Leventer R.J., Cardoso C., Ledbetter D.H., Dobyns W.B.

BACKGROUND:Classical lissencephaly is a disorder of neuroblast migration with most patients having mutations of either the LIS1 or DCX genes. Most patients with lissencephaly secondary to LIS1 mutations have a severe malformation consisting of generalized agyria and pachygyria. However, increasing experience suggests that the phenotypic spectrum is wider than previously thought. METHODS:The authors describe the clinical and imaging features and mutation data of the five known patients with missense mutations of the LIS1 gene and emphasize one patient with normal intelligence. RESULTS:Patients with a missense mutation of the LIS1 gene have a wider and milder spectrum of cortical malformations and clinical sequelae compared with patients with other mutation types.
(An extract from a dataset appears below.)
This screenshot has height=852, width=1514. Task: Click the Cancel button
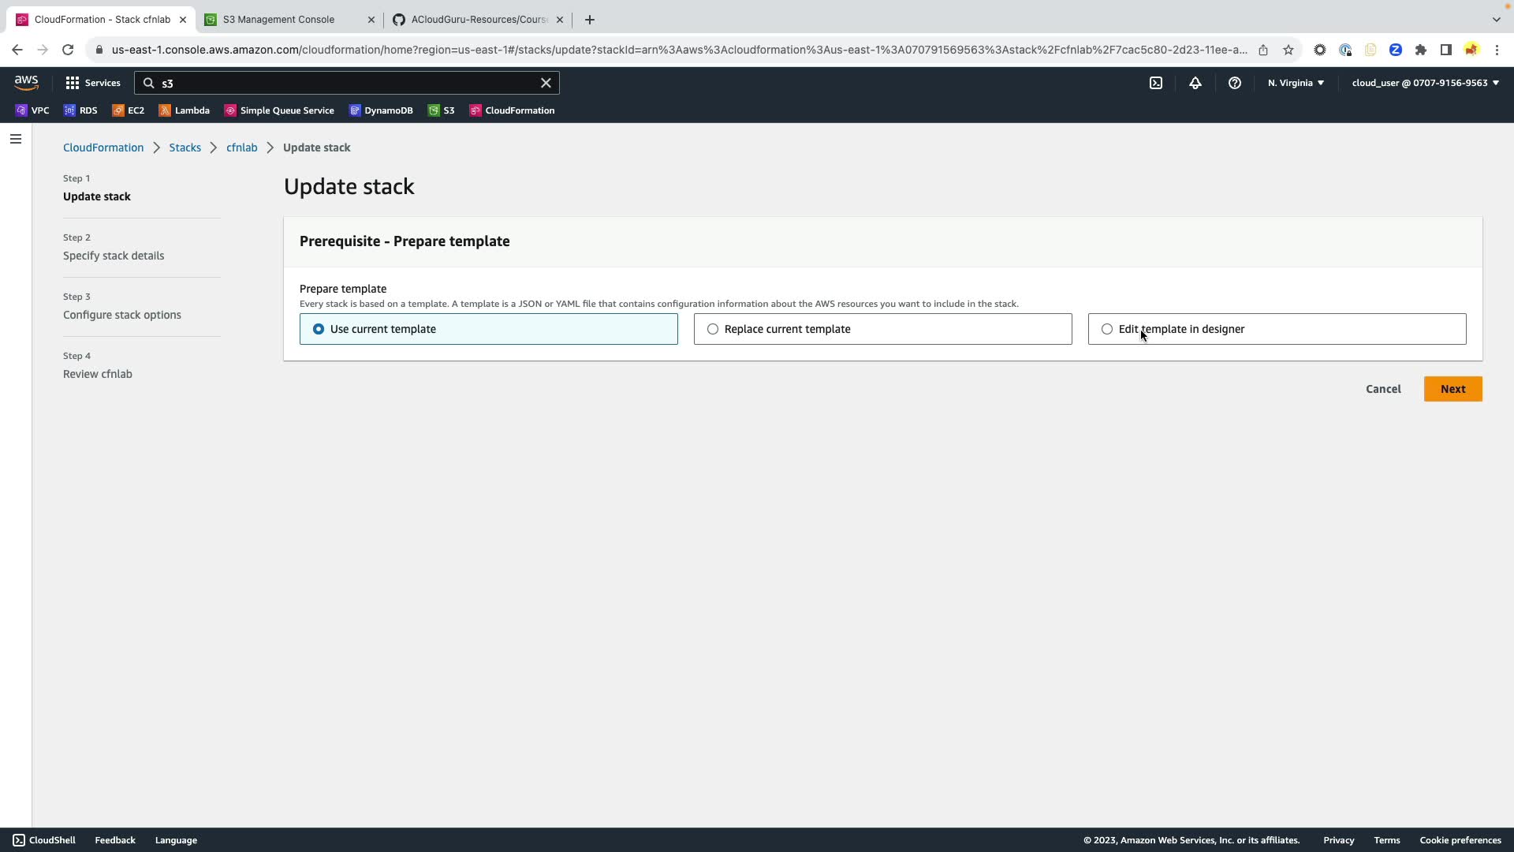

CONCLUSION:Milder and more variable phenotypes seen in patients with missense mutations of LIS1 are likely a consequence of suboptimal function of the mutant LIS1 protein, rather than complete loss of function of this protein. The authors suggest that the few patients found thus far with missense mutations of LIS1 results from an underascertainment of patients with more subtle malformations and that abnormalities of the LIS1 gene may account for a greater spectrum of neurologic problems in childhood than has previously been appreciated.